Ask HN: Why is switching to IPv6 so hard? - akulbe
Encountered a situation where IPv4 addresses were exhausted on one segment.<p>Brought up the idea of IPv6, and was summarily dismissed... and told it&#x27;s a long-term goal, but not possible right now.<p>Admittedly, this is something I don&#x27;t know a lot about. I want to better understand, though.<p>Why is switching to IPv6 so hard?<p>What all is involved in the process?<p>Why do some companies put it off as long as possible, with all the resource issues that seem to be coming up?<p>Thanks.<p>Edit: clarity
======
api
Several reasons:

(1) IPv6 is a usability disaster. Addresses are not memorable, hard to type,
and annoying to cut and paste. DNS solves some of these issues but is another
system that can break. Network engineers deal in IP addresses because networks
are IP-based, not DNS-based.

(2) Networking is a curmudgeonly field that clings stubbornly to old ways of
doing things. Vendors like it this way because it helps them sell complexity
and then sell more complexity to ease dealing with that complexity.

(3) IPv4 and NAT are huge sources of complexity and thus revenue for vendors
(extending #2).

(4) A lot of old software still doesn't support it. A lot of legacy systems
will never support it.

(5) Security superstition and cargo cultism. Many people think NAT is a
security feature and fear IPv6 "exposing IPs." NAT was _never_ about security
and if exposing an IP is a security risk you have major security problems.

(6) A lot of ISPs and major cloud providers (Azure, Google) don't offer it
yet, making full support across everything difficult. Until they do you'll
have to maintain dual stack or ugly V4/V6 NAT hacks.

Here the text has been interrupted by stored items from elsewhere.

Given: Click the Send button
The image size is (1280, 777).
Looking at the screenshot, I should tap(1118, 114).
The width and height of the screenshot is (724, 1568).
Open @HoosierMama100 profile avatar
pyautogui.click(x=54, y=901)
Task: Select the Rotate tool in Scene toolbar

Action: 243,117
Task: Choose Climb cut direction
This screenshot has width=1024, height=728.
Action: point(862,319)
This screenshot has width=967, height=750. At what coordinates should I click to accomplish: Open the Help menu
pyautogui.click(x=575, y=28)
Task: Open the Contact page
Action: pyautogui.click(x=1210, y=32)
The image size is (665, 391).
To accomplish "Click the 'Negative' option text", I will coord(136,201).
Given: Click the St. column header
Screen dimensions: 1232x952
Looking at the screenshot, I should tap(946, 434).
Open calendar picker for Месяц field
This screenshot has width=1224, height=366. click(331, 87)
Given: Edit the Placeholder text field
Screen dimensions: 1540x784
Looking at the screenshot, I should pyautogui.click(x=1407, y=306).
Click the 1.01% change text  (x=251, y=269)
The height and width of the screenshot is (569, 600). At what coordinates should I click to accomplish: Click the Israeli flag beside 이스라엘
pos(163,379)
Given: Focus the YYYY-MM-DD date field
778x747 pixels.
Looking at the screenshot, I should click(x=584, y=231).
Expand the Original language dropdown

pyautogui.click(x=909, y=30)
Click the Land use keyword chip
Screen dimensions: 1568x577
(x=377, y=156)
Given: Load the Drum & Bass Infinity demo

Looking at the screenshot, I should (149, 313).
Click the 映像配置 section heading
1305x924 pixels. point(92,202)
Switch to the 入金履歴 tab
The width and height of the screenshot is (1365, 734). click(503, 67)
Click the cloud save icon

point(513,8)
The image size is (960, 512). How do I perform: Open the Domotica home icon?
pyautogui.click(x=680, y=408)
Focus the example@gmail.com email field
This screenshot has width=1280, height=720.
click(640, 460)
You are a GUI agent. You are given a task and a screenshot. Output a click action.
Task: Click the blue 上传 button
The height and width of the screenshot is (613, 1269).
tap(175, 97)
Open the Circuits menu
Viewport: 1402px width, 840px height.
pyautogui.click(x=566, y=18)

(7) IPv6 doesn't solve all the problems. It has no inherent mechanism for
authentication, micro-segmentation, or encryption (IPSec is a usability
nightmare) and you still get delegation issues. For example if you delegate
/64 to your network then /128 to each host a host cannot delegate a /128 to a
VM. You could bridge the VM but this is sometimes problematic. This is a huge
oversight in standard IPv6 address assignment practices, which should much
more liberally delegate addresses.

------
runjake
I manage it deployed on a large WAN. It's not hard.

Okay, it's kind of hard for the network administrator. There's a bit of a
learning curve and you'd better understand how IPv6 requires ICMP, and how RA
works. But, if you do your job right, end users probably won't notice.
Everyone is still gun-shy about IPv6.

------
bleke
Because IPv6 from user point of view it is 128 bit address and nothing more.
From technical point there will be always that golden switch/router witch have
problems with IPv6 and it is hardware bug, because router golden nobody will
be new device for big chunk of money.